Panic about missing trampolines with subtyping in signatures

[alexcrichton]

This program:

use wasmtime::*;

fn main() {
    let engine = Engine::default();

    let module = Module::new(
        &engine,
        r#"
            (module
                (import "" "a" (func $a (result externref)))

                (func (export "a")
                    (drop (call $a))
                )
            )
        "#,
    )
    .unwrap();

    let mut linker = Linker::new(&engine);
    linker
        .func_wrap("", "a", |mut caller: Caller<'_, ()>| {
            ExternRef::new(&mut caller, 100)
        })
        .unwrap();

    let mut store = Store::new(&engine, ());
    let i = linker.instantiate(&mut store, &module).unwrap();
}

compiled against the main branch currently runs as:

$ cargo run -q
thread 'main' panicked at /home/alex/.cargo/git/checkouts/wasmtime-41807828cb3a7a7e/4b9f53a/crates/wasmtime/src/runtime/func.rs:1306:74:
must have a wasm-to-native trampoline for this signature if the Wasm module is importing a function of this signature
note: run with `RUST_BACKTRACE=1` environment variable to display a backtrace

cc @fitzgen

[fitzgen]

As discussed offline, we should look up the trampoline based on the import signature, not the wrapped function's type (which can be a subtype of the import signature).

[shamiao]

also happens when externref appeared as a func param.

application note: unsafe fn Linker::func_new_unchecked can be used to bypass this panic.

[fitzgen]

I started poking at this. Things are a bit hairy because we update FuncData based on whether we have found a trampoline for a host function or not yet, but we could update that to hold onto a trampoline for some supertype of the function which is compatible with that particular use but "incompatible" with some other use that uses the function as its precise type rather than the previous super type. I put "incompatible" in scare quotes because it isn't actually incompatible because the trampolines aren't doing anything with these values other than shuffling them around to different ABI argument/return registers and stack slots. So any trampoline we find would be valid for all future uses, at least as the system currently exists, but this is a pretty subtle invariant to rely upon almost by accident.
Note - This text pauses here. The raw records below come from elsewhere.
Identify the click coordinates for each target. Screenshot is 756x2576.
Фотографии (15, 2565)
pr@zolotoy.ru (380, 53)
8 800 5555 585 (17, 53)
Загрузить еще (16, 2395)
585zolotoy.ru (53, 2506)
I think the best way to move forward is to center that invariant, and not make it an accidental after thought, by

• keeping track of every function type's "trampoline signature" in ModuleTypes or somewhere around there
• a "trampoline signature" is where we map all params/results from (ref null? <heapty>) to (ref null <top(heapty)>)
  • (note that this is slightly different from the least-upper-bound of all concrete function types that this function type has a partial ordering with; that would require mapping params to bottom and results to top, which seems like a bit of a footgun if we ever give cranelift more knowledge of uninhabited types. instead, we are relying on implicit unsafe downcasts from the top type to the function's actual type for arguments here, which seems fine given that we control representation and otherwise have type/safety checks on calls)
• we only generate trampolines for each trampoline signature, not every function signature
  • for modules without any reference types and subtyping, which is 99.9999% of modules, this will be the exact same number of trampolines as today
  • for modules with lots of reference types and subtyping, this will actually dedupe trampolines that are byte-for-byte identical today
• looking up a trampoline is now a two-step process, where we introduce a step just before our existing type-to-trampoline lookup:
  1. (new) get the VMSharedTypeIndex of this function's type's trampoline signature
  2. (existing) get the trampoline associated with that type index

[alexcrichton]

I like the sound of that yeah and it makes sense to me!

[fitzgen]

(I've been working on a patch, still have a few kinks to work out)